Rather, we heard evidence and talked and, yes, argued with great deliberation. We tried to assess not just what a particular change meant for the city now, but what its ramifications might be five and ten years down the road. City charters are revised only occasionally (in Portland it’s been close to a quarter century since the last commission), so, as we kept saying to ourselves, “We’d better get it right.”
Did we get it right? We don’t know yet. We’re only starting to get comments back on our preliminary report, and of course the final yea-or-nay will come at the ballot box in November. That’s when Portland’s voters will have the last word.

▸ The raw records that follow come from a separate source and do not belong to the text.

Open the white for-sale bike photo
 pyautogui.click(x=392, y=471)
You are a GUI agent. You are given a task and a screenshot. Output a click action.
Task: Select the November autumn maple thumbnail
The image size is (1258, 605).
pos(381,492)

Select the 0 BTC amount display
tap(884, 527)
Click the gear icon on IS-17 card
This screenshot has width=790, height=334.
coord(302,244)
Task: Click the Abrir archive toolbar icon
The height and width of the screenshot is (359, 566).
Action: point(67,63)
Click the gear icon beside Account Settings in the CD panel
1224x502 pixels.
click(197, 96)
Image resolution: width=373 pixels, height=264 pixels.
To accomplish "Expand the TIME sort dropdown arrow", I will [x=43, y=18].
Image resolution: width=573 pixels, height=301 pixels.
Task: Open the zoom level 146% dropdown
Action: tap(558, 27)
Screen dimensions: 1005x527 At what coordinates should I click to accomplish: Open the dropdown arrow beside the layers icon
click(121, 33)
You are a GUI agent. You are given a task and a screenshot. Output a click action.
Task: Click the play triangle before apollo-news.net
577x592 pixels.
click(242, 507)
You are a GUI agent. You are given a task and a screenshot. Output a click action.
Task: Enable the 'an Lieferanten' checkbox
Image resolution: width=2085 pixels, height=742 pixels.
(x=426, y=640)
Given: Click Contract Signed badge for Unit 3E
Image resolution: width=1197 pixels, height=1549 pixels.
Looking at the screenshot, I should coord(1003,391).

But I very much believe that, given the competing personalities and opinions on the commission, we crafted a serious, well-thought-out document for Portlanders to consider. For example, we examined the different ways cities are governed. We then looked at our current system, where City Council chooses one of its own members annually for a largely ceremonial post, and we said, “We think Portland deserves better.”
In designing the elected mayor position, however, we were careful to retain the professional expertise that comes from the city manager. What we recommend, then, is a city government where the mayor has the policy and leadership role, and the city manager handles Portland’s day-to-day operations. Perfect? Maybe not. A good solution, and one that has proved effective in countless other cities across America? Absolutely.
Similarly, when we examined the School Committee’s role, some of us felt that Portland’s education administration had really turned around in the past year or so, and we shouldn’t touch it. Others worried that any improvements might be only temporary, and that we should “hard-wire” the City Charter to impose more controls over the School Committee.
In the end, we made recommendations that put some greater demands on the School Committee (which, by the way, we think should be renamed the Board of Public Education), while still giving it the leeway to make sound fiscal and educational policy for the schools. The ideal solution? Perhaps not, but it’s a compromise that strives for improvements while recognizing the realities of how people and systems interact.
So please, take a look at what we’re recommending, and let us know your responses. It’s your city, our city, and we’d better get it right.
John Spritz is a Portland resident and member of the city Charter Commission.